:: Extracted data

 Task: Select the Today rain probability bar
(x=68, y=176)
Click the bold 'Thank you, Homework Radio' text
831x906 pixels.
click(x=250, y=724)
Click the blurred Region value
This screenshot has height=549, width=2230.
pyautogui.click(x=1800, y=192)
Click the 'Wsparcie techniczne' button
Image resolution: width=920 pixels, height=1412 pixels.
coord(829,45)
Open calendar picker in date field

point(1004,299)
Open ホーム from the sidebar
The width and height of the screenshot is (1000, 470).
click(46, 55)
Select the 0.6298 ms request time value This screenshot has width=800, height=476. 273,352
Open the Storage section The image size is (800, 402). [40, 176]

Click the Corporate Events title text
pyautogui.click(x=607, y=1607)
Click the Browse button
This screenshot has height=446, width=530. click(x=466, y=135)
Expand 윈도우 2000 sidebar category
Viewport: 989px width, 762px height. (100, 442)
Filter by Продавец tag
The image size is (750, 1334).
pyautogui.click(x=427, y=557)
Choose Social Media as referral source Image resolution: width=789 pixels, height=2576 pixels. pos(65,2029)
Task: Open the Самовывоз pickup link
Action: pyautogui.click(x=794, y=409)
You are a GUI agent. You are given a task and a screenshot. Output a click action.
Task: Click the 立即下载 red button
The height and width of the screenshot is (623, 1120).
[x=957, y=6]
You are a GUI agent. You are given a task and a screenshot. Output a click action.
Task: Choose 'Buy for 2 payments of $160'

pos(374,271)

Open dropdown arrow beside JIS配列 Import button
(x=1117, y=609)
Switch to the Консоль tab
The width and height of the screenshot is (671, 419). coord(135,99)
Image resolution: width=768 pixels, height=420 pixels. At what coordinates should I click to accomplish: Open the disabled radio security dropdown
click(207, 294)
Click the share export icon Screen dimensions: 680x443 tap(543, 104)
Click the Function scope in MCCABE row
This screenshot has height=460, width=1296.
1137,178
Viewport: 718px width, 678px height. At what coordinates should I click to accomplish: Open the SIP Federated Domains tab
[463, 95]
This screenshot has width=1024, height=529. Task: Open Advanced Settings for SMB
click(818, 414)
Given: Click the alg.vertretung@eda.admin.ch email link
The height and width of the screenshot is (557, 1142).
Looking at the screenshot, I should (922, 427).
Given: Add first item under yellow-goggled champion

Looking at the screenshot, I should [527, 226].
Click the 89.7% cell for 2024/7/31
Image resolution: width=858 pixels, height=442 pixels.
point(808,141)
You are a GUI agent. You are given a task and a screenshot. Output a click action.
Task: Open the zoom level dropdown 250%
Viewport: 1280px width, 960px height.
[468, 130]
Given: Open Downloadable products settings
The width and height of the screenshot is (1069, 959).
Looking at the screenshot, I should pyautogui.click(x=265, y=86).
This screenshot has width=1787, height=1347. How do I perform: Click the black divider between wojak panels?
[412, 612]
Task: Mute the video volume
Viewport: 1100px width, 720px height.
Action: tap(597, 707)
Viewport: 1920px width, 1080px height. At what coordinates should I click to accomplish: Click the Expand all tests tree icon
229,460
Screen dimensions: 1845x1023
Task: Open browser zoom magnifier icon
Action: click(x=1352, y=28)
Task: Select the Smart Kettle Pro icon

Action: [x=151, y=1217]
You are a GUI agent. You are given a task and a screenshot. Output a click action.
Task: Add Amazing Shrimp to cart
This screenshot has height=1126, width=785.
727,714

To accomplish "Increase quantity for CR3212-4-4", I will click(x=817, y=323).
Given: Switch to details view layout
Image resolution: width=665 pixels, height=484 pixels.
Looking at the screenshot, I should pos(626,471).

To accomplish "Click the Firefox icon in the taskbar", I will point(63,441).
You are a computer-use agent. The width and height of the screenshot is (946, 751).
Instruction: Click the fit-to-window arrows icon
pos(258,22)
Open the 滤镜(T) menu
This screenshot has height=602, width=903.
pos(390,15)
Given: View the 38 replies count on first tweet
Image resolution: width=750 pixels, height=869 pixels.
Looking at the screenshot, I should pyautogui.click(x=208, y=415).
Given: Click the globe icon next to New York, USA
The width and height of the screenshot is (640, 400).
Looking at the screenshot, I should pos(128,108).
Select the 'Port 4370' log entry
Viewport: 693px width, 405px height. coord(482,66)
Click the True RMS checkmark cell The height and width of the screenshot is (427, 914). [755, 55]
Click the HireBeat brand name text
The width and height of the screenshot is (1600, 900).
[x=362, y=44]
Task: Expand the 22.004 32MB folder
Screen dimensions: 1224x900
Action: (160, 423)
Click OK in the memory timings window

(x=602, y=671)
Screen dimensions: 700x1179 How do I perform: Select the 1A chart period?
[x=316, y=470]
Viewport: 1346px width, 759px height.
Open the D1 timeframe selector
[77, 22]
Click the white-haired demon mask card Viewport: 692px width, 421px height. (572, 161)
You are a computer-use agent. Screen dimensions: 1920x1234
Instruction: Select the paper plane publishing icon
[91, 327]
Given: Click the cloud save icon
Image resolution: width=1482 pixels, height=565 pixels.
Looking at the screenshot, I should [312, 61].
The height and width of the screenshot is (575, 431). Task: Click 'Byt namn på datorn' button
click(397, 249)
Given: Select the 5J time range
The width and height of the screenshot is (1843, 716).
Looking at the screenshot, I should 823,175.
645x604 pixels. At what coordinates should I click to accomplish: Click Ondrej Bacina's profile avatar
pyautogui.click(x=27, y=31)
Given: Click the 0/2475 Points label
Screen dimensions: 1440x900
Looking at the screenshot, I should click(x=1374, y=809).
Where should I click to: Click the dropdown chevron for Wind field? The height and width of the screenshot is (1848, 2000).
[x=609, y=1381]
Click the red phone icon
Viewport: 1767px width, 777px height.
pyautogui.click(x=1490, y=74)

::::

**Required work:** Each entry should be written out again exactly, with no word left out.

**Answer to this problem:**
 Task: Select the Today rain probability bar
(x=68, y=176)
Click the bold 'Thank you, Homework Radio' text
831x906 pixels.
click(x=250, y=724)
Click the blurred Region value
This screenshot has height=549, width=2230.
pyautogui.click(x=1800, y=192)
Click the 'Wsparcie techniczne' button
Image resolution: width=920 pixels, height=1412 pixels.
coord(829,45)
Open calendar picker in date field

point(1004,299)
Open ホーム from the sidebar
The width and height of the screenshot is (1000, 470).
click(46, 55)
Select the 0.6298 ms request time value This screenshot has width=800, height=476. 273,352
Open the Storage section The image size is (800, 402). [40, 176]

Click the Corporate Events title text
pyautogui.click(x=607, y=1607)
Click the Browse button
This screenshot has height=446, width=530. click(x=466, y=135)
Expand 윈도우 2000 sidebar category
Viewport: 989px width, 762px height. (100, 442)
Filter by Продавец tag
The image size is (750, 1334).
pyautogui.click(x=427, y=557)
Choose Social Media as referral source Image resolution: width=789 pixels, height=2576 pixels. pos(65,2029)
Task: Open the Самовывоз pickup link
Action: pyautogui.click(x=794, y=409)
You are a GUI agent. You are given a task and a screenshot. Output a click action.
Task: Click the 立即下载 red button
The height and width of the screenshot is (623, 1120).
[x=957, y=6]
You are a GUI agent. You are given a task and a screenshot. Output a click action.
Task: Choose 'Buy for 2 payments of $160'

pos(374,271)

Open dropdown arrow beside JIS配列 Import button
(x=1117, y=609)
Switch to the Консоль tab
The width and height of the screenshot is (671, 419). coord(135,99)
Image resolution: width=768 pixels, height=420 pixels. At what coordinates should I click to accomplish: Open the disabled radio security dropdown
click(207, 294)
Click the share export icon Screen dimensions: 680x443 tap(543, 104)
Click the Function scope in MCCABE row
This screenshot has height=460, width=1296.
1137,178
Viewport: 718px width, 678px height. At what coordinates should I click to accomplish: Open the SIP Federated Domains tab
[463, 95]
This screenshot has width=1024, height=529. Task: Open Advanced Settings for SMB
click(818, 414)
Given: Click the alg.vertretung@eda.admin.ch email link
The height and width of the screenshot is (557, 1142).
Looking at the screenshot, I should (922, 427).
Given: Add first item under yellow-goggled champion

Looking at the screenshot, I should [527, 226].
Click the 89.7% cell for 2024/7/31
Image resolution: width=858 pixels, height=442 pixels.
point(808,141)
You are a GUI agent. You are given a task and a screenshot. Output a click action.
Task: Open the zoom level dropdown 250%
Viewport: 1280px width, 960px height.
[468, 130]
Given: Open Downloadable products settings
The width and height of the screenshot is (1069, 959).
Looking at the screenshot, I should pyautogui.click(x=265, y=86).
This screenshot has width=1787, height=1347. How do I perform: Click the black divider between wojak panels?
[412, 612]
Task: Mute the video volume
Viewport: 1100px width, 720px height.
Action: tap(597, 707)
Viewport: 1920px width, 1080px height. At what coordinates should I click to accomplish: Click the Expand all tests tree icon
229,460
Screen dimensions: 1845x1023
Task: Open browser zoom magnifier icon
Action: click(x=1352, y=28)
Task: Select the Smart Kettle Pro icon

Action: [x=151, y=1217]
You are a GUI agent. You are given a task and a screenshot. Output a click action.
Task: Add Amazing Shrimp to cart
This screenshot has height=1126, width=785.
727,714

To accomplish "Increase quantity for CR3212-4-4", I will click(x=817, y=323).
Given: Switch to details view layout
Image resolution: width=665 pixels, height=484 pixels.
Looking at the screenshot, I should pos(626,471).

To accomplish "Click the Firefox icon in the taskbar", I will point(63,441).
You are a computer-use agent. The width and height of the screenshot is (946, 751).
Instruction: Click the fit-to-window arrows icon
pos(258,22)
Open the 滤镜(T) menu
This screenshot has height=602, width=903.
pos(390,15)
Given: View the 38 replies count on first tweet
Image resolution: width=750 pixels, height=869 pixels.
Looking at the screenshot, I should pyautogui.click(x=208, y=415).
Given: Click the globe icon next to New York, USA
The width and height of the screenshot is (640, 400).
Looking at the screenshot, I should pos(128,108).
Select the 'Port 4370' log entry
Viewport: 693px width, 405px height. coord(482,66)
Click the True RMS checkmark cell The height and width of the screenshot is (427, 914). [755, 55]
Click the HireBeat brand name text
The width and height of the screenshot is (1600, 900).
[x=362, y=44]
Task: Expand the 22.004 32MB folder
Screen dimensions: 1224x900
Action: (160, 423)
Click OK in the memory timings window

(x=602, y=671)
Screen dimensions: 700x1179 How do I perform: Select the 1A chart period?
[x=316, y=470]
Viewport: 1346px width, 759px height.
Open the D1 timeframe selector
[77, 22]
Click the white-haired demon mask card Viewport: 692px width, 421px height. (572, 161)
You are a computer-use agent. Screen dimensions: 1920x1234
Instruction: Select the paper plane publishing icon
[91, 327]
Given: Click the cloud save icon
Image resolution: width=1482 pixels, height=565 pixels.
Looking at the screenshot, I should [312, 61].
The height and width of the screenshot is (575, 431). Task: Click 'Byt namn på datorn' button
click(397, 249)
Given: Select the 5J time range
The width and height of the screenshot is (1843, 716).
Looking at the screenshot, I should 823,175.
645x604 pixels. At what coordinates should I click to accomplish: Click Ondrej Bacina's profile avatar
pyautogui.click(x=27, y=31)
Given: Click the 0/2475 Points label
Screen dimensions: 1440x900
Looking at the screenshot, I should click(x=1374, y=809).
Where should I click to: Click the dropdown chevron for Wind field? The height and width of the screenshot is (1848, 2000).
[x=609, y=1381]
Click the red phone icon
Viewport: 1767px width, 777px height.
pyautogui.click(x=1490, y=74)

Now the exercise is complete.